● **TEXT TO READ**:

————————

K & W BUILDERS, INC.
MERCHANTS AND BUSINESS
MEN’S MUTUAL INSURANCE COMPANY, ET AL.
January 9, 1998
Record No. 970279
K & W BUILDERS, INC., DEFINED
BENEFIT TRUST NO. 1
MERCHANTS AND BUSINESS MEN’S
MUTUAL INSURANCE COMPANY, ET AL.
OPINION BY CHIEF JUSTICE HARRY L. CARRICO
FROM THE CIRCUIT COURT OF THE CITY OF SALEM
Roy B. Willett, Judge
Present: All the Justices
This controversy involves a fire insurance policy issued by
Merchants and Business Men’s Mutual Insurance Company
(Merchants), covering a building in the City of Salem owned by K
& W Builders, Inc., Defined Benefit Trust No. 1 (K&W),
and occupied by Ahmad Thiab (Thiab) and A and N Food, Inc.
(A&N) under an assignment of lease to A&N. Thiab and
A&N were the named insureds in the policy, and K&W was
listed as an additional insured.
Thiab and A&N used the building for the operation of a
restaurant known as "Mixers." On April 3, 1994, the
building and its contents were destroyed by fire. K&W made
claim against Merchants for the loss of the building. However,
Merchants discovered evidence that the fire had been set by or at
the direction of Thiab or A&N, or both of them, and that one
or both had intentionally misrepresented and concealed material
facts during the investigation into the cause of the fire.
Relying upon a fraud provision and a dishonest act exclusion in
its policy, Merchants denied the claim.
On January 4, 1995, K&W filed a motion for judgment
against Merchants seeking recovery of $208,000, the face amount
of the policy, plus the sum of $17,446.77, "which represents
lost rent." As an affirmative defense, Merchants alleged
that "Ahmad Thiab and/or A and N Food, Inc." had
engaged in "fraudulent conduct" by deliberately setting
the fire and had "committed concealment" and "made
material misrepresentations," all in violation of the terms
of the policy "so as to render the policy null and void as
to all insureds," even an insured who is "innocent of
K&W filed a motion for summary judgment, asserting that
there was "no genuine issue as to any material fact"

————————

● **AVAILABLE DATA**:

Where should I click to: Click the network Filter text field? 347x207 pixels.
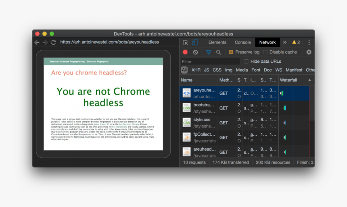click(210, 62)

————————

● **EXERCISE 1**:
List every calendar date that appears in the court opinion.
● **EXERCISE 2**:
Reproduce the part of the court opinion starting with "OPINION BY CHIEF" and going on through "an additional insured.".
Rely on the court opinion alone.

● **TASK RESULT 1**:
January 9, 1998
April 3, 1994
January 4, 1995

● **TASK RESULT 2**:
OPINION BY CHIEF JUSTICE HARRY L. CARRICO
FROM THE CIRCUIT COURT OF THE CITY OF SALEM
Roy B. Willett, Judge
Present: All the Justices
This controversy involves a fire insurance policy issued by
Merchants and Business Men’s Mutual Insurance Company
(Merchants), covering a building in the City of Salem owned by K
& W Builders, Inc., Defined Benefit Trust No. 1 (K&W),
and occupied by Ahmad Thiab (Thiab) and A and N Food, Inc.
(A&N) under an assignment of lease to A&N. Thiab and
A&N were the named insureds in the policy, and K&W was
listed as an additional insured.